Design principles established on the macroscale can be transferred to the nanoscale.

Design principles established on the macroscale can also be transferred to the nanoscale, and an example of this can be seen in recent work on tensegrity structures. Tensegrity is a construction principle in which mechanically stable assemblies are formed through a balance between tensional and compressive forces; in contrast, most man-made structures rely on continuous compression for stability. In tensegrity structures, the tension is continuously transmitted across all components of the structure, which allows engineers and architects to build robust structures with very high strength-to-weight ratios. In these structures, an increase in tension in one component will lead to increase in tension in all components, and this change is countered by an increase in compression in certain structural elements. A pioneer of tensegrity is the artist Kenneth Snelson, who created sculptures of isolated metal rods held together by networks of tensed cables, and is perhaps best known for the Needle Tower: an 18-metre-high construct made of aluminium and stainless steel that is housed at the Hirshhorn Museum and Sculpture Garden in Washington DC.

Inspired by such ideas, William Shih and colleagues, writing on page 520 of this issue, describe forming nanoscale tensegrity structures from DNA6. In the assemblies, rigid bundles of DNA double helices are connected by segments of single-stranded DNA that act as tension-bearing cables. The structures can self-assemble against forces of up to 14 pN — twice the stall force of powerful molecular motors such as kinesin and myosin — and the forces generated can also be used to bend the DNA bundles. This is not the first time that tensegrity structures have played a role in scientific research. It has, for example, been recognized that the design principles apply throughout living systems, and Donald Ingber — a member of the team that has developed the DNA tensegrity nanostructures — has previously shown that cells can be considered tensegrity structures7.

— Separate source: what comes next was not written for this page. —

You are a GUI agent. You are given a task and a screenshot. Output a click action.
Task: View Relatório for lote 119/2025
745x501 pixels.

The term tensegrity — a contraction of 'tensional integrity' — was coined by the architect Richard Buckminster Fuller, although he is better known for lending his name to the fullerenes. When Harry Kroto, James Heath, Sean O'Brien, Robert Curl and Richard Smalley8 discovered C60 — a spherical molecule made up of carbon atoms arranged in 12 pentagons and 20 hexagons — 25 years ago, they considered a number of names for it. Ballene, spherene, soccerene and carbosoccer were all suggested, but they decided to name it Buckminsterfullerene because of the similarities between its structure and the structure of the geodesic domes designed by the architect.

Although the geodesic domes of Buckminster Fuller may have helped Kroto and colleagues understand the structure of C60 (ref. 9), an association with a macroscopic approach can sometimes be simply an afterthought or serve only to provide a convenient name. The work of Shih and colleagues, for example, uses a technique known as DNA origami6. This involves folding a long single strand of DNA into a predetermined shape using a number of shorter 'stapling' strands, but the Japanese art of paper folding was perhaps of limited inspiration in its conception.

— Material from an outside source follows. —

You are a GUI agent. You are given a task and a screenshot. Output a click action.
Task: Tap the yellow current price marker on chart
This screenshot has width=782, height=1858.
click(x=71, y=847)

Clearly the role of macroscopic concepts and approaches is varied, and is only one of a range of influences that can go into a single piece of research. Macroscopic design principles are often combined with nanospecific ideas, such as the combination of tensegrity and self-assembly in the work of Shih and colleagues. But like the forces in a tensegrity structure, which simultaneously push and pull against each other for stability, a combination of extremes is frequently a source of strength.